**Your task**
Reproduce the records from the line containing "Task: Open the Font Color dropdown arrow" through the line containing "Action: click(691, 96)", switching "Font Color" to "Text Color" and leaving everything else unchanged. Leave the pictures out of your answer.
[START Excerpted records]
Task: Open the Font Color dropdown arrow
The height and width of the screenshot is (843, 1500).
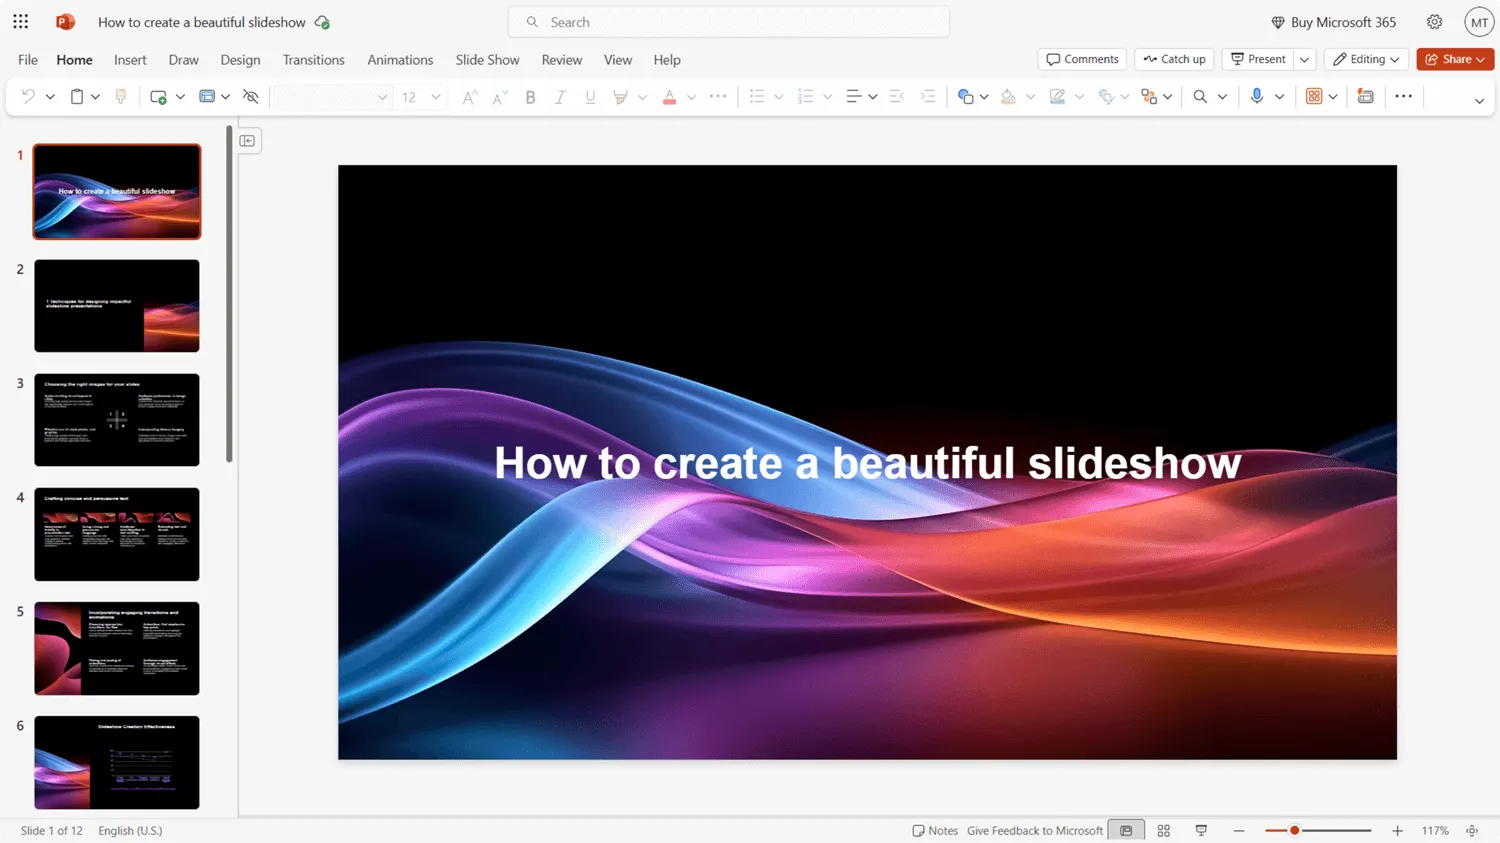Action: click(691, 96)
[END Excerpted records]
[START Excerpted records]
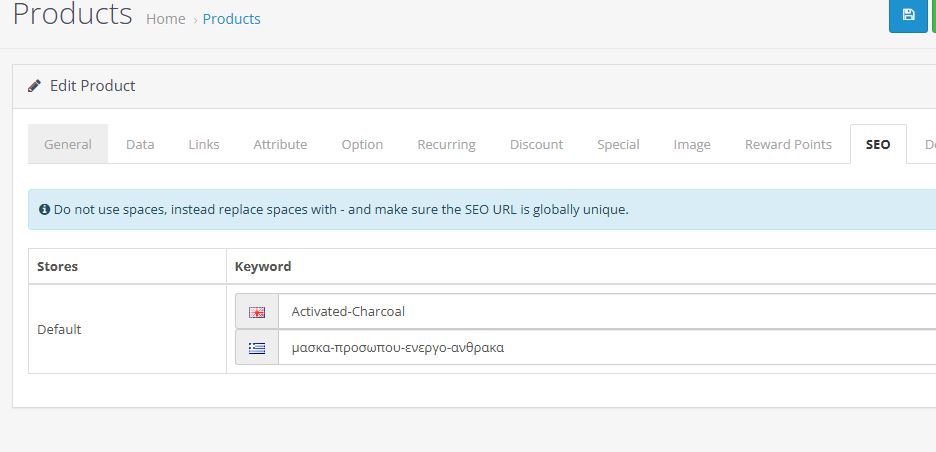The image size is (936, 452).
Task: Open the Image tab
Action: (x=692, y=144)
[END Excerpted records]
**Output for this task**
Task: Open the Text Color dropdown arrow
The height and width of the screenshot is (843, 1500).
Action: click(691, 96)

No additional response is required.